As permanent residents, according to Danny Rubenstein (Haaretz April 21, 2005), “they have every legal right to make such a move. After finding work and renting an apartment – usually for less than they pay in East Jerusalem – they must go to the Ministry of the Interior branch near their new residence and present documents showing that the focus of their lives has moved to a new location. The ministry will change the address on their identity cards and they will no longer have to suffer the trials and tribulations of high housing costs, checkpoints and fences of East Jerusalem.”
These people are pioneers of the wall. If Israel does finally opt for security rather than a united Jerusalem – if, that is, it changes the course of its barrier and, despite the taboo, divides the city ethnically – will the Jerusalem Arabs with blue ID’s simply sit tight and let themselves be ghettoized? It is to be expected that many will follow their brethren to safer berths in Israel. Jerusalem, again divided, will then lose much of its Arab population, but the remainder of Israel will gain.

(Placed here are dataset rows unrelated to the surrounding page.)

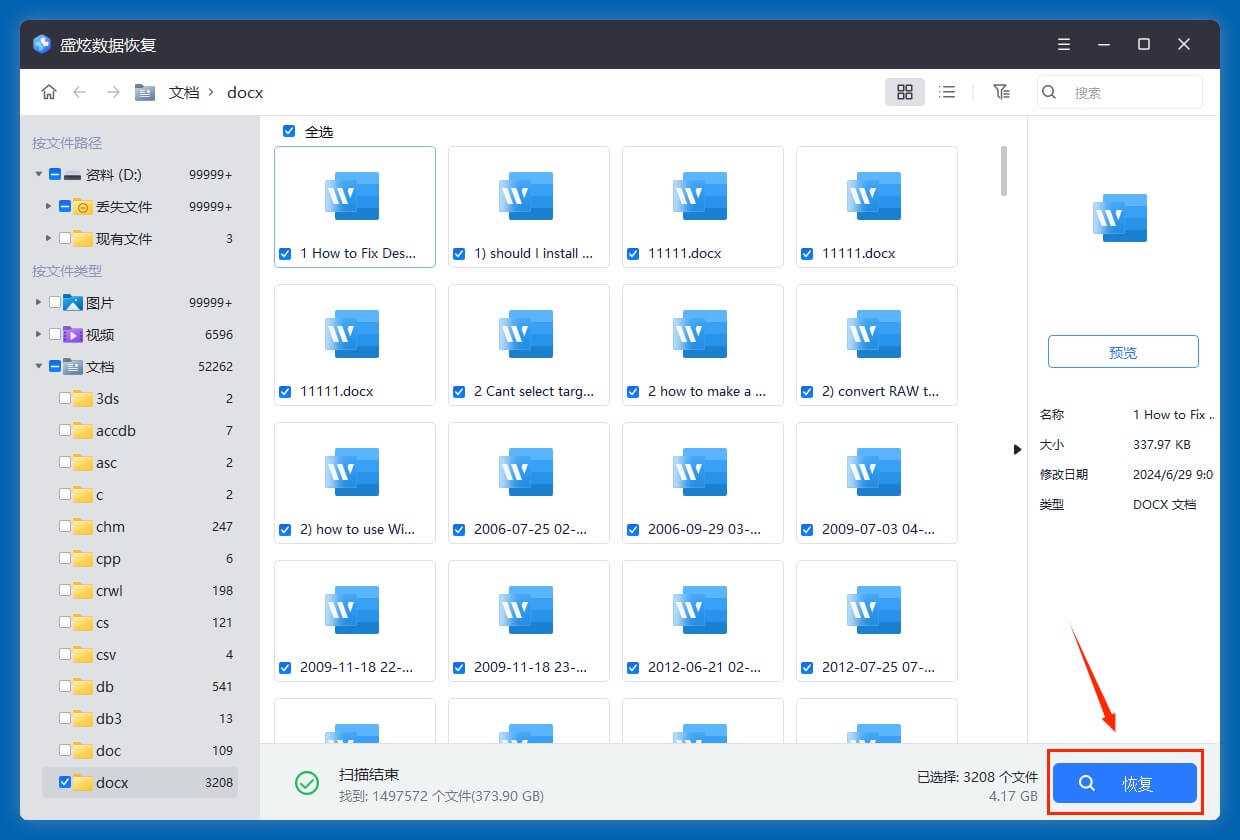This screenshot has height=840, width=1240.
Task: Collapse the 文档 category tree
Action: point(39,366)
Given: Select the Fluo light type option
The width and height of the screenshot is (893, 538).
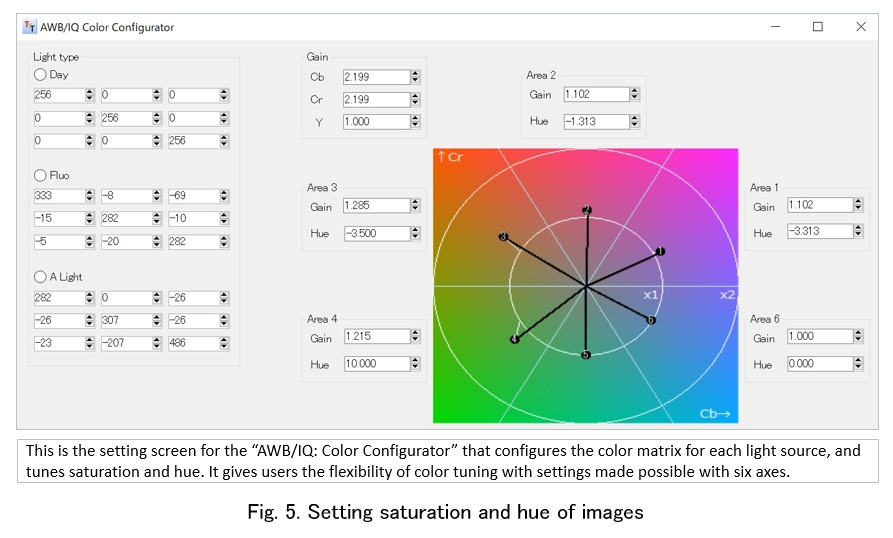Looking at the screenshot, I should [x=40, y=175].
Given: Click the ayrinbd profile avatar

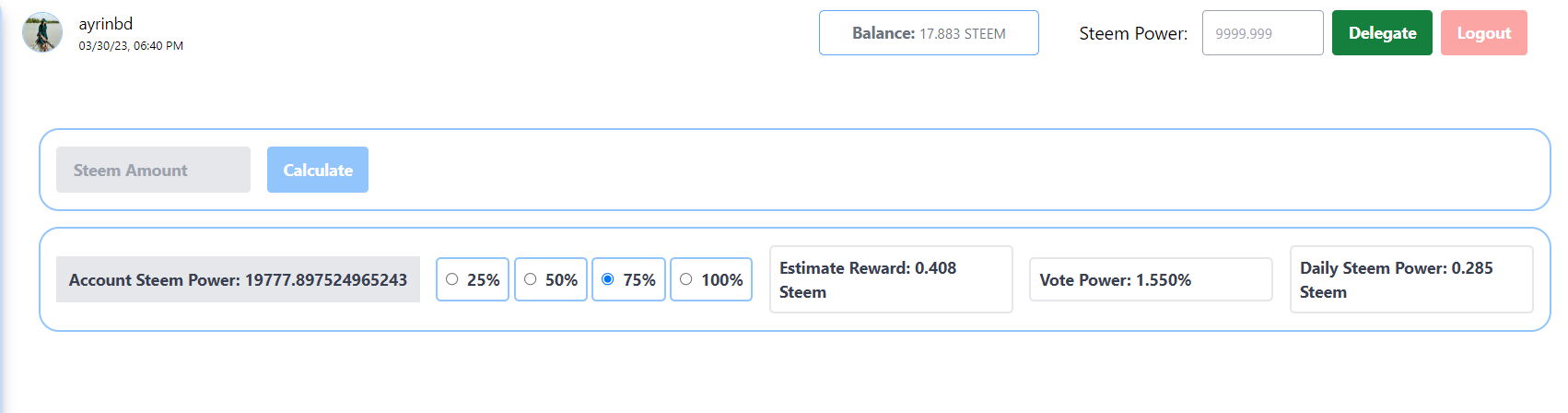Looking at the screenshot, I should point(42,33).
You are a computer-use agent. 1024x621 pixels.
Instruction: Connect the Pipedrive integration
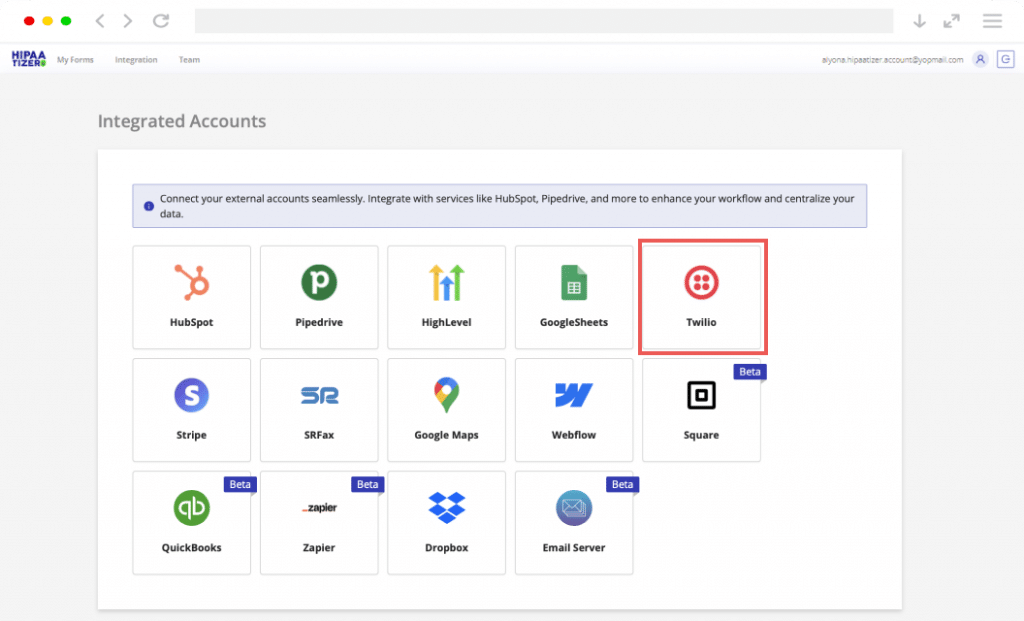click(318, 296)
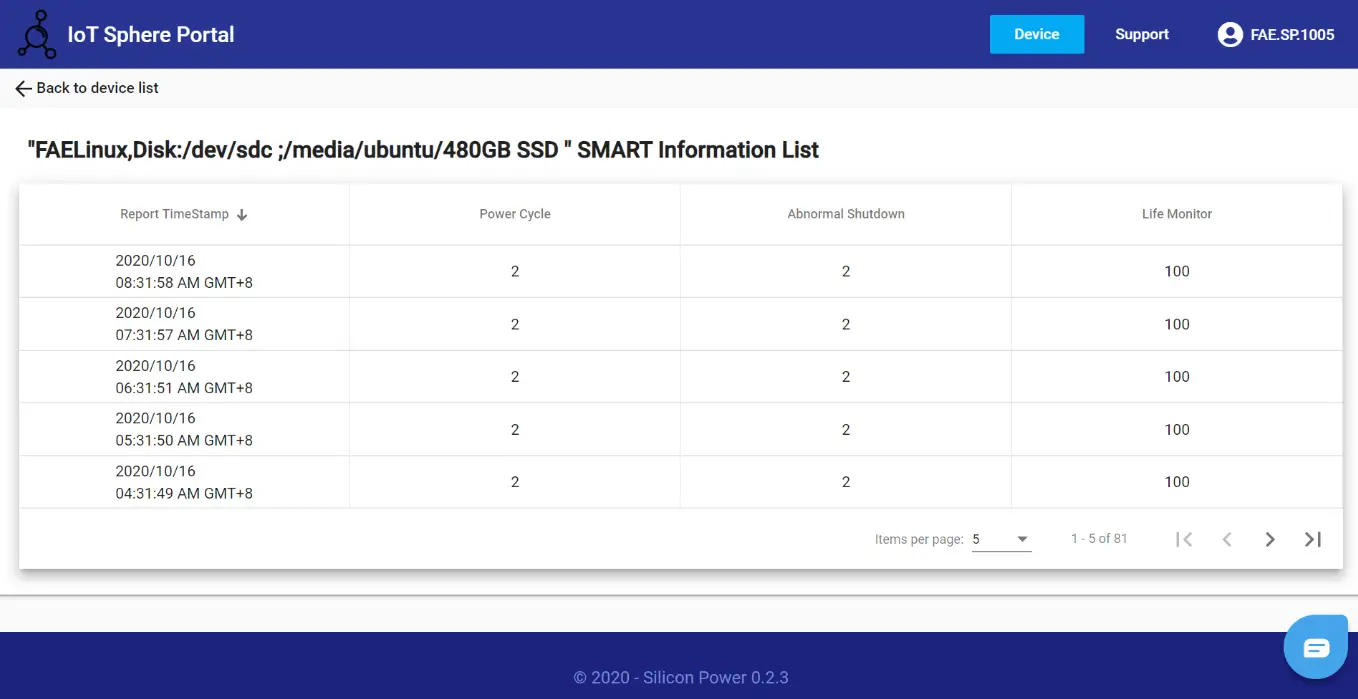Click the Abnormal Shutdown column header
This screenshot has height=699, width=1358.
click(x=846, y=214)
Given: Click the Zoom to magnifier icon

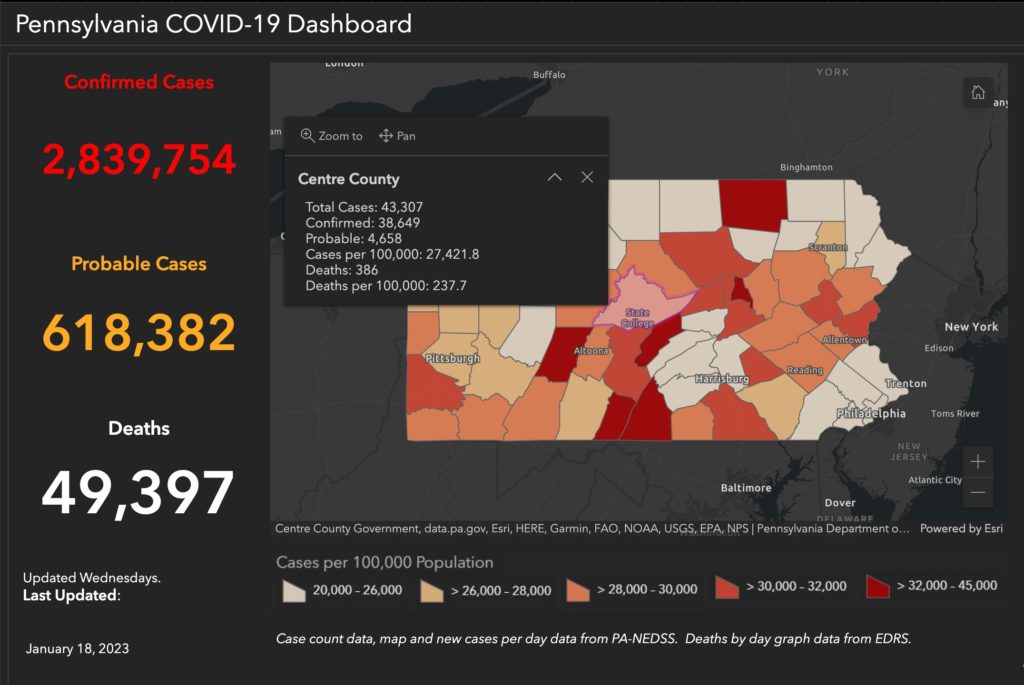Looking at the screenshot, I should click(307, 135).
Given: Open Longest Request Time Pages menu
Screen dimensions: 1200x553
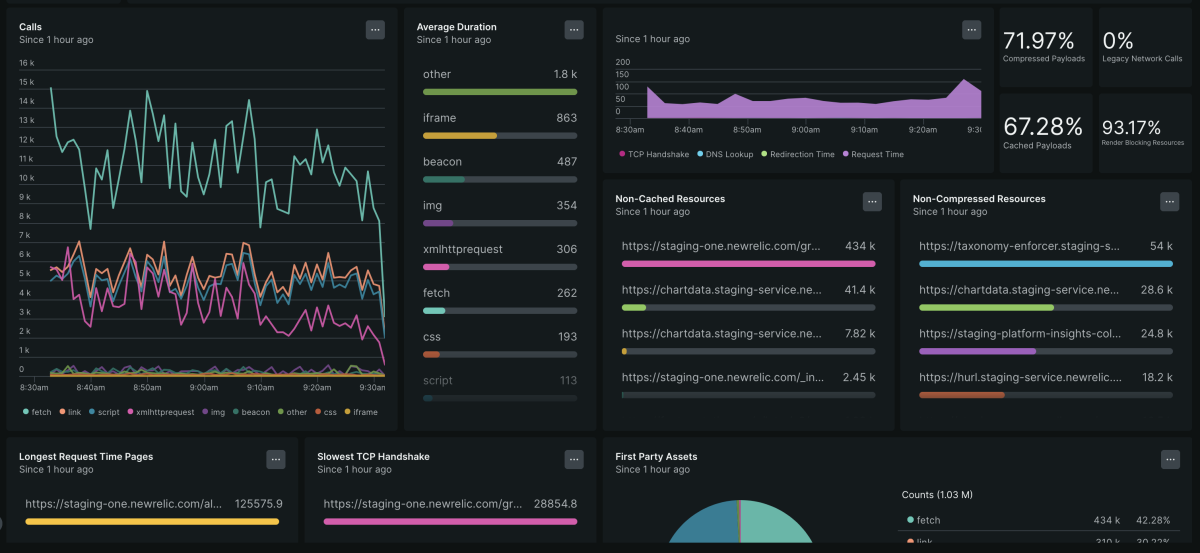Looking at the screenshot, I should click(x=276, y=459).
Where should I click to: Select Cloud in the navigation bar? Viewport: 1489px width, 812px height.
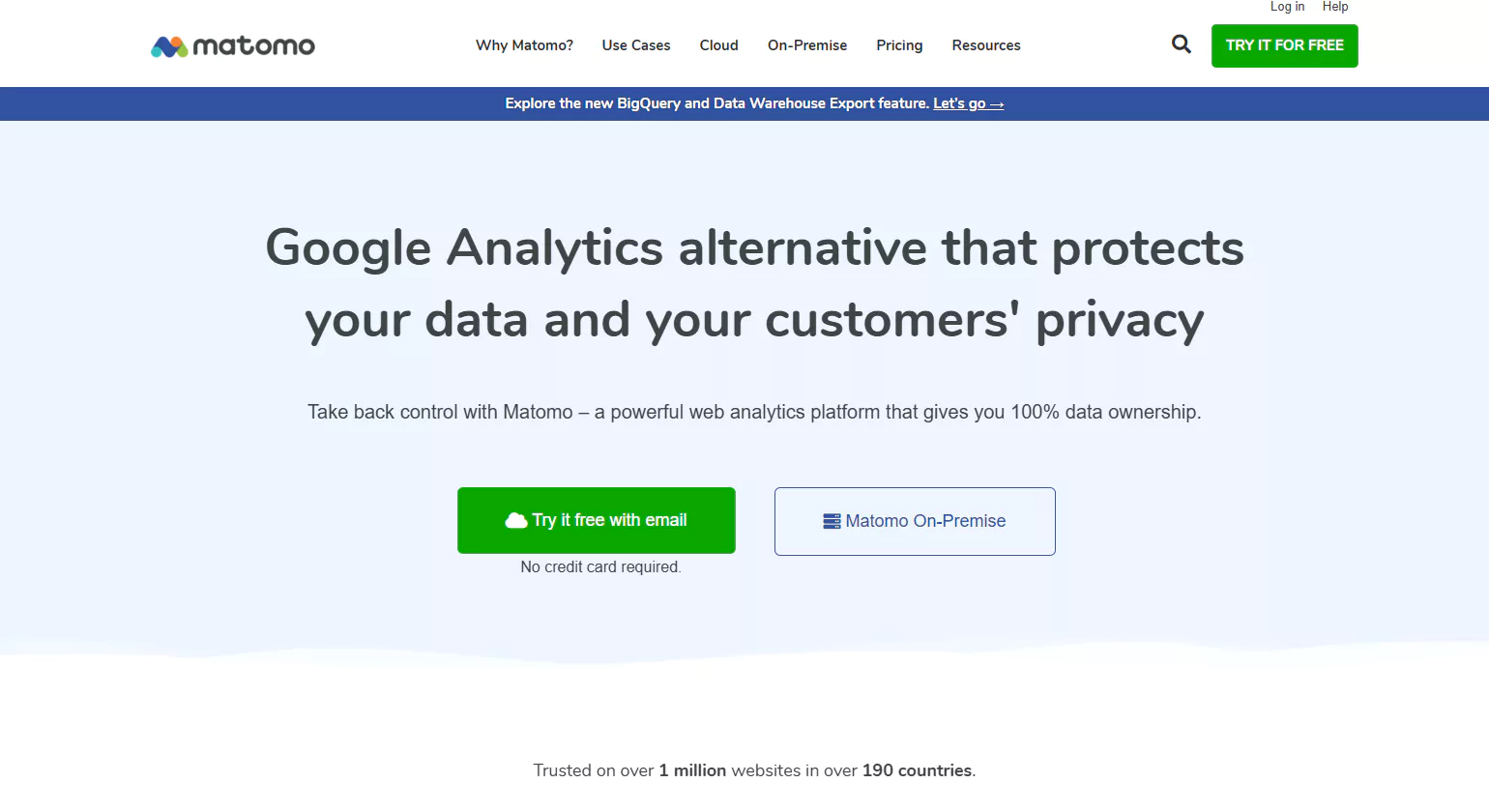click(x=718, y=45)
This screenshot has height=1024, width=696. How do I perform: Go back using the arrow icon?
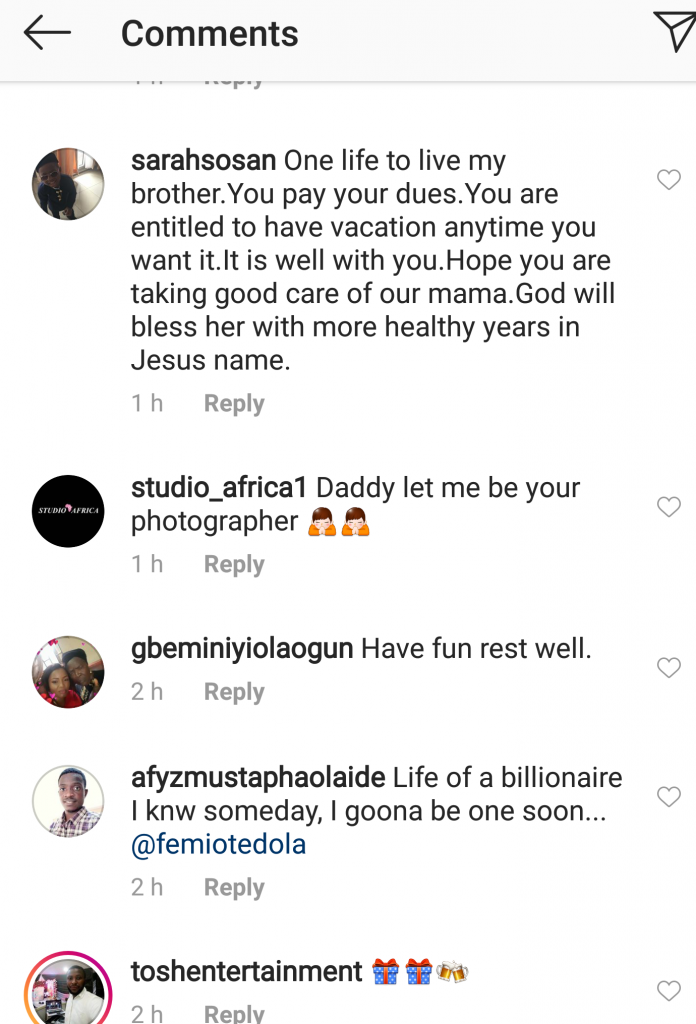[x=47, y=33]
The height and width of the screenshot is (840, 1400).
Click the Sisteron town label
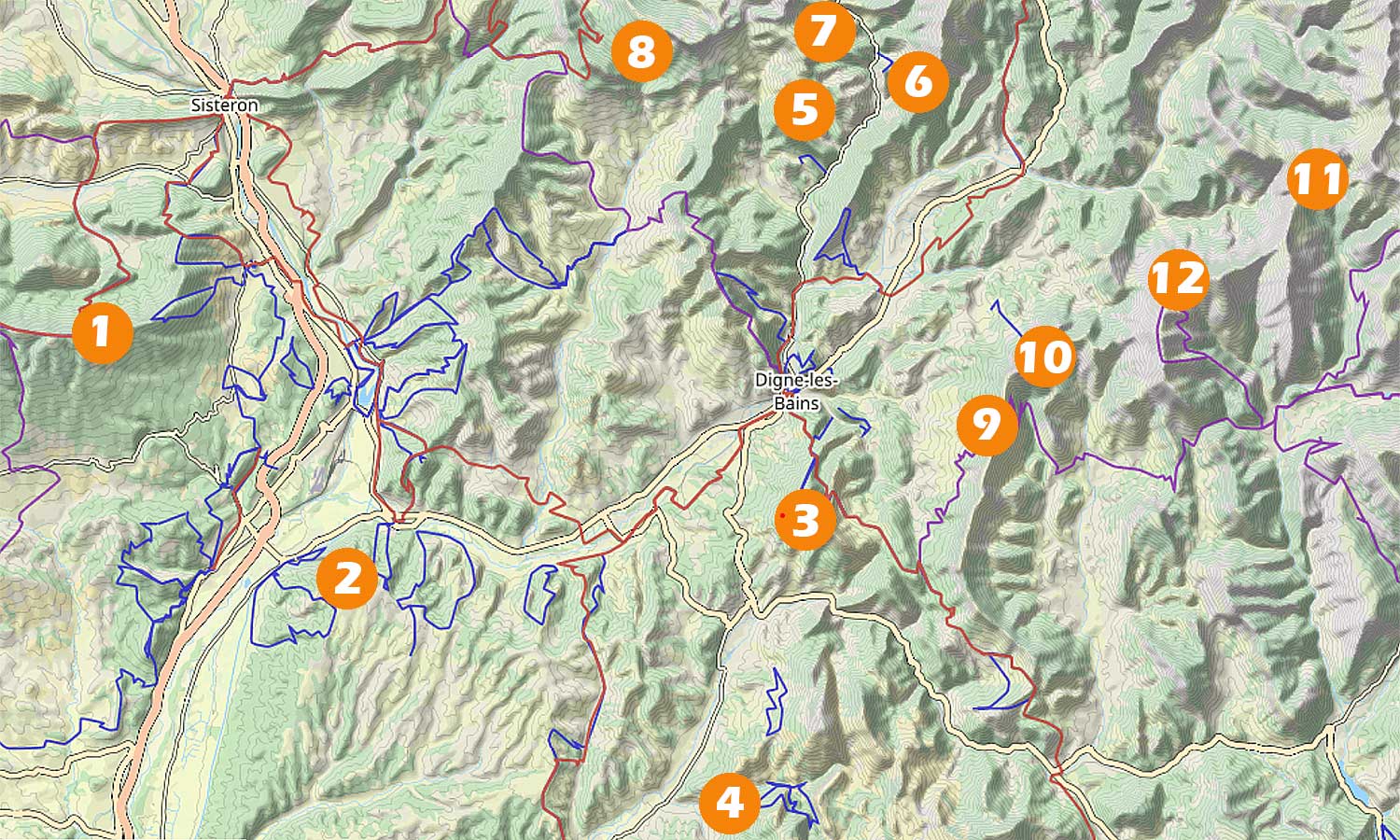[224, 105]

On April 21, Aluf Benn of Haaretz published excerpts from an interview with Israeli PM Ariel Sharon. They included this statement: “Had we wanted to build the fence on the border of the security zone, known today as Area C [under total Israeli control – Ed.], the fence would have been a lot further to the east. But such a move would have left hundreds of thousands of Palestinians on our side of the fence, and these Palestinians would have eventually joined forces with Arab Israelis, and then it would certainly have been a major problem.”
The problem will be there anyhow, build the wall or build it not, divide Jerusalem or divide it not. Catch 67.